There are, however, some trade-offs that must be addressed when employing a reversing ring. Since the lens mount is no longer in contact with the camera body, the electrical contacts no longer communicate information back and forth.

This means that all autofocus and aperture control functionality is lost – and for this reason it is best to use a lens with a manual aperture ring, which enables exposure and depth-of-field control. This means that you can pick up cheap vintage lenses, which come with an aperture ring as standard.  

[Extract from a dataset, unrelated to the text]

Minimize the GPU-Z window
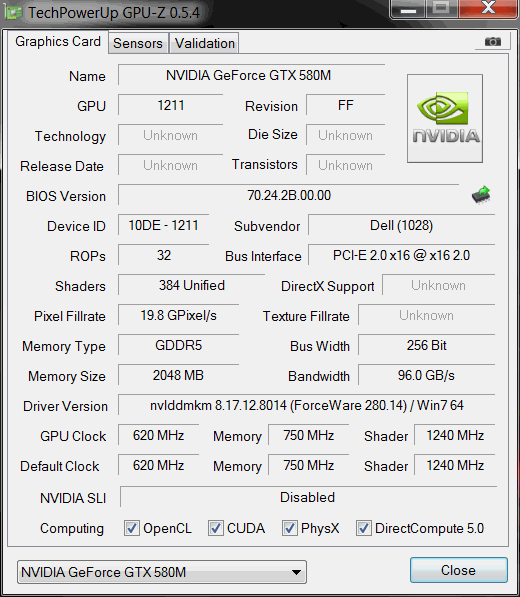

This situation requires the photographer to adapt their camera workflow in order to access the full range of composition and exposure possibilities, thereby getting the best images and greatest value out of their reversing ring.

01 Secure the lens

(Image credit: Peter Fenech)

Rather than attaching the ring to the camera body, screw it onto the lens filter thread first and then attach the full setup to the camera. This reduces the chance of an improperly secured lens being broken.

02 Choose shooting mode 

(Image credit: Peter Fenech)

Shoot in aperture priority, program or manual modes; shutter priority will not work, as the camera cannot control the aperture. A or P modes will enable you to set the f-stop and ISO values while the camera controls shutter speed.

03 Activate Live View

(Image credit: Peter Fenech)

If shooting with a DSLR, it is often best to switch to Live View on the back screen instead of using the optical viewfinder since it is more challenging to assess focus, due to the preview size and native image brightness. Mirrorless users have the luxury of using Live View through the electronic viewfinder.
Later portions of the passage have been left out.